Beenhakker w niedzielę wieczorem zamierza wysłać powołania do większości zawodników. Istnieje jeszcze cień szansy, że podczas pierwszej kolejki ligowej przekona się do któregoś z graczy i wśród nominowanych będzie niespodzianka. Wczoraj selekcjoner wybrał się do Bełchatowa na mecz lidera z Górnikiem Łęczna, w sobotę zobaczy mecz Kolportera z Arką, w niedzielę Górnika Zabrze z Wisłą Kraków.

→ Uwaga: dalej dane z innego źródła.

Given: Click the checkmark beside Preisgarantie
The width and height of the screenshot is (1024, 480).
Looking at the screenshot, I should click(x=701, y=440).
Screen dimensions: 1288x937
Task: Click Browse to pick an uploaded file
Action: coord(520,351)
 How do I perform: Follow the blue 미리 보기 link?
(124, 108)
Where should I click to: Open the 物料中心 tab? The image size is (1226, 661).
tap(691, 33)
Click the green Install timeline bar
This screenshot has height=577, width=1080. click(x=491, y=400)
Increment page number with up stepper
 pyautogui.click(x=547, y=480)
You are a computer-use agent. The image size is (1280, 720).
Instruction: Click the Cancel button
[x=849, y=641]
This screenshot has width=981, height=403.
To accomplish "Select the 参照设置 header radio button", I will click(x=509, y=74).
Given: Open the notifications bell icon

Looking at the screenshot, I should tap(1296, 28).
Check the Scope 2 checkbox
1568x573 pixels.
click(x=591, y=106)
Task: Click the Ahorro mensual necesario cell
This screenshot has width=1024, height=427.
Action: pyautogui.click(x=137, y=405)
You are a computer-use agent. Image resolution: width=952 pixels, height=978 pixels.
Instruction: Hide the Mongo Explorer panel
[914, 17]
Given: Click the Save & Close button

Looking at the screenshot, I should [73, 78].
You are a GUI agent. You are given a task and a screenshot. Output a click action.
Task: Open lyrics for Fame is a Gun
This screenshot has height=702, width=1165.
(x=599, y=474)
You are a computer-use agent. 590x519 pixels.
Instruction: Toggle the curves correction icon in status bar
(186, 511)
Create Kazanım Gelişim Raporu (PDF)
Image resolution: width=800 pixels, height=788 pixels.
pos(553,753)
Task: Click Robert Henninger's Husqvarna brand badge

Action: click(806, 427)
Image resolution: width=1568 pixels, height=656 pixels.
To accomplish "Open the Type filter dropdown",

Niemal na pewno powołania nie dostanie żaden nowy piłkarz z lig zagranicznych. Beenhakker oglądał Andrzeja Niedzielana w meczu Nijmegen i się nim nie zachwycił. Z kolei asystent selekcjonera Dariusz Dziekanowski był w Grecji obserwować Marcina Mięciela. Źle trafił, bo PAOK Saloniki, w którym występuje Polak, rozegrał najsłabszy mecz w sezonie, ponosząc porażkę 1:3.
Podczas zgrupowania, które odbędzie się we Wronkach, dojdzie do spotkania starszyzny drużyny z przedstawicielami PZPN i sponsora reprezentacji TP SA. Kapitan drużyny Maciej Żurawski zapowiedział, że piłkarze nie podpiszą tzw. karty reprezentanta, jeśli nie zostaną uregulowane kwestie wykorzystywania wizerunku zawodników przez sponsora. Beenhakkerowi zależy, aby konflikt został jak najszybciej zażegnany, bo jak twierdzi, nie ma nic gorszego niż niezadowoleni zawodnicy na zgrupowaniu.
Żurawski zostanie powołany, ale jego występy stoją pod znakiem zapytania. Napastnik Celticu Glasgow od kilku tygodni nie gra i leczy kontuzję łydki. Przed najbliższe dni będzie trenował indywidualnie.
Trener piłkarskiej reprezentacji Leo Beenhakker przyjechał do Polski i zostanie aż do zaplanowanych na koniec marca meczów z Azerbejdżanem i Armenią w eliminacjach mistrzostw Europy. Tak długo, bez przerwy, Holender jeszcze w Polsce nie przebywał - pisze DZIENNIK.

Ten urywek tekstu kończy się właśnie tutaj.